Aller au « plus facile » (électoralement) plutôt qu’au « plus éco-efficace »…
Politique publique qu’en France, Guillaume Sainteny débattant récemment à l’ENSCI , dans le cadre de BibliOrée , tacle de politique « stop and go ». En première ligne (de mire) : « les politiques conduites en matière fiscale et budgétaire (…) contradictoires avec la politique climatique, au point de l’entraver » . D’où le projet de ce livre : « ré-examiner la prééminence, considérée comme allant de soi, du thème climatique au sein des politiques d’environnement. (…) Quasiment absente jusqu’aux années 1990, la question climatique a pris depuis une importance telle qu’elle en vient non seulement à les dominer mais aussi à les escamoter, voire à leur nuire ». Et d’insister sur la gravité, en termes de mort prématurée comme de coût économique, d’autres considérations écologiques comme la pollution de l’air , de l’eau potable, ou encore la qualité des sols et des stocks halieutiques dont sont extrêmement dépendants des cohortes humaines parmi les plus fragiles de la planète.
… pour une planète viable
Autrement dit, la bonne santé de la biodiversité et la « gérance » parcimonieuse de la nature devraient être au plus haut de l’agenda et servir de crible aux éminentes décisions prises au nom du climat. (...)

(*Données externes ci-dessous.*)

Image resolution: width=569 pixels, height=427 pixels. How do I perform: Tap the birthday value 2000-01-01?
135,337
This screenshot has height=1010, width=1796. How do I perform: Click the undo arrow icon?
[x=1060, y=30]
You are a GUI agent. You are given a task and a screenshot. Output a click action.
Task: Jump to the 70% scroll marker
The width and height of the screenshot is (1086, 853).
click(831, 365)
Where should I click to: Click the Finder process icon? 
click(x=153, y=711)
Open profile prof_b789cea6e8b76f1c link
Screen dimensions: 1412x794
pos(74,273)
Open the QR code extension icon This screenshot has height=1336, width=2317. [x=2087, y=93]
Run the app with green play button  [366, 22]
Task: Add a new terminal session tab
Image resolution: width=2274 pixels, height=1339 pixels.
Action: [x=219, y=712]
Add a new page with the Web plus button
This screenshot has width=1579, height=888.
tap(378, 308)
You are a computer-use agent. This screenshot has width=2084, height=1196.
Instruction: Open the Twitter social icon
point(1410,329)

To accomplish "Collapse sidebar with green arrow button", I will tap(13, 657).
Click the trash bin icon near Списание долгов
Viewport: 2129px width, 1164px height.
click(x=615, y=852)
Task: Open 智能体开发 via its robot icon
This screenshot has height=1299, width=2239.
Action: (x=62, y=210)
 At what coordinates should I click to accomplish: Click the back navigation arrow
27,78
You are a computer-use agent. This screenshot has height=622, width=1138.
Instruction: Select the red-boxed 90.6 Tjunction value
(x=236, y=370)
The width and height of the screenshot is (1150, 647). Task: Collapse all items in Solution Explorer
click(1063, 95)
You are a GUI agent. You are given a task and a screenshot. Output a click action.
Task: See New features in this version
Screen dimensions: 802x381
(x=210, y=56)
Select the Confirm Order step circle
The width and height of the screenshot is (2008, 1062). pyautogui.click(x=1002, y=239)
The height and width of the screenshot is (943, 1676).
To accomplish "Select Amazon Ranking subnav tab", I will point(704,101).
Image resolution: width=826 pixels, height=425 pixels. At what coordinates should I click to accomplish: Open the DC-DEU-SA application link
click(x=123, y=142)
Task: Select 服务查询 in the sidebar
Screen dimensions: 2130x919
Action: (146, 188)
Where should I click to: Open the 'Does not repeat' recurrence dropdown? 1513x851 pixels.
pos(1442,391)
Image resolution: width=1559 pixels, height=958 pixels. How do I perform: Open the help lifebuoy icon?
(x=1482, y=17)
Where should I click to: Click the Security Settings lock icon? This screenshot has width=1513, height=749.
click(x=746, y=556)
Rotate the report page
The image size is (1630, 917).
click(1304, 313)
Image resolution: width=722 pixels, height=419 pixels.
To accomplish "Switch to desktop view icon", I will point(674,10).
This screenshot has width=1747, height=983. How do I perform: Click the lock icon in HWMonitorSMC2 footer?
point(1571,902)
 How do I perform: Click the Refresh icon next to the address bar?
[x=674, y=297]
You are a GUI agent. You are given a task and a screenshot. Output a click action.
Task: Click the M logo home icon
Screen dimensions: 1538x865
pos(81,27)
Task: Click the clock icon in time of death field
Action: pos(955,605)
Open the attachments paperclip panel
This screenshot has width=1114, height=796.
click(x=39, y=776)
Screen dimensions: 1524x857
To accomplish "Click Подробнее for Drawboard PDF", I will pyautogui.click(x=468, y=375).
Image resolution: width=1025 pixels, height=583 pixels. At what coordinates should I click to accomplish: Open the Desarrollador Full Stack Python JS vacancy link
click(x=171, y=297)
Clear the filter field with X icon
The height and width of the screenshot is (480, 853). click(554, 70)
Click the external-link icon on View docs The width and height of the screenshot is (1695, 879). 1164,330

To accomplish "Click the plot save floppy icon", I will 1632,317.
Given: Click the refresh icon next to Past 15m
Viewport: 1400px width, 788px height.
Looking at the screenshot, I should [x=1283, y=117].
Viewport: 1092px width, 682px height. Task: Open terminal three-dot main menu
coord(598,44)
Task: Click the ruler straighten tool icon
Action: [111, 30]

Autre velléité borgne dénoncée par l’auteur : quelques coups de canifs portés à la loi de protection du littoral et son patrimonial « tiers sauvage » balafré, pour quelques éoliennes de plus ? Le climat a bon dos. Un subterfuge, le plus souvent, pour habiller de vert le soutien public à certains secteurs d’activités, statue Guillaume Sainteny. Malgré le leitmotiv du climat à sauver, la politique budgétaire et fiscale est toujours favorable aux énergies fossiles, démontre-t-il.
Hypocrisie climatique
Même « son de cloche » entendu au cours de l’Université d’été de la fondation e5t à La Rochelle (26 août 2015) consacrée à cette question : la COP21 tiendra-t-elle ses promesses ? Dans ce cadre, Thomas Porcher, Docteur en Economie (Paris Sorbonne), co-auteur d’un livre intitulé 20 idées reçues sur l’énergie (éd. Boeck, 2015) a fustigé l’hypocrisie climatique . Même les pays comme l’Allemagne persistent à favoriser les énergies fossiles, a-t-il mentionné. Certes elle a fait clairement le choix des énergies renouvelables et tout aussi massivement, pour contrebalancer leur intermittence notamment, celui des centrales… à charbon. Une source responsable, dans le monde, de 50% des émissions (électriques) de GES anthropiques. Comment croire que les pays sont réellement attelés à la tâche quand à tour de bras sont signés des traités de libre-échange sans l’ombre d’une clause prenant en compte les émissions de CO2, souligna-t-il.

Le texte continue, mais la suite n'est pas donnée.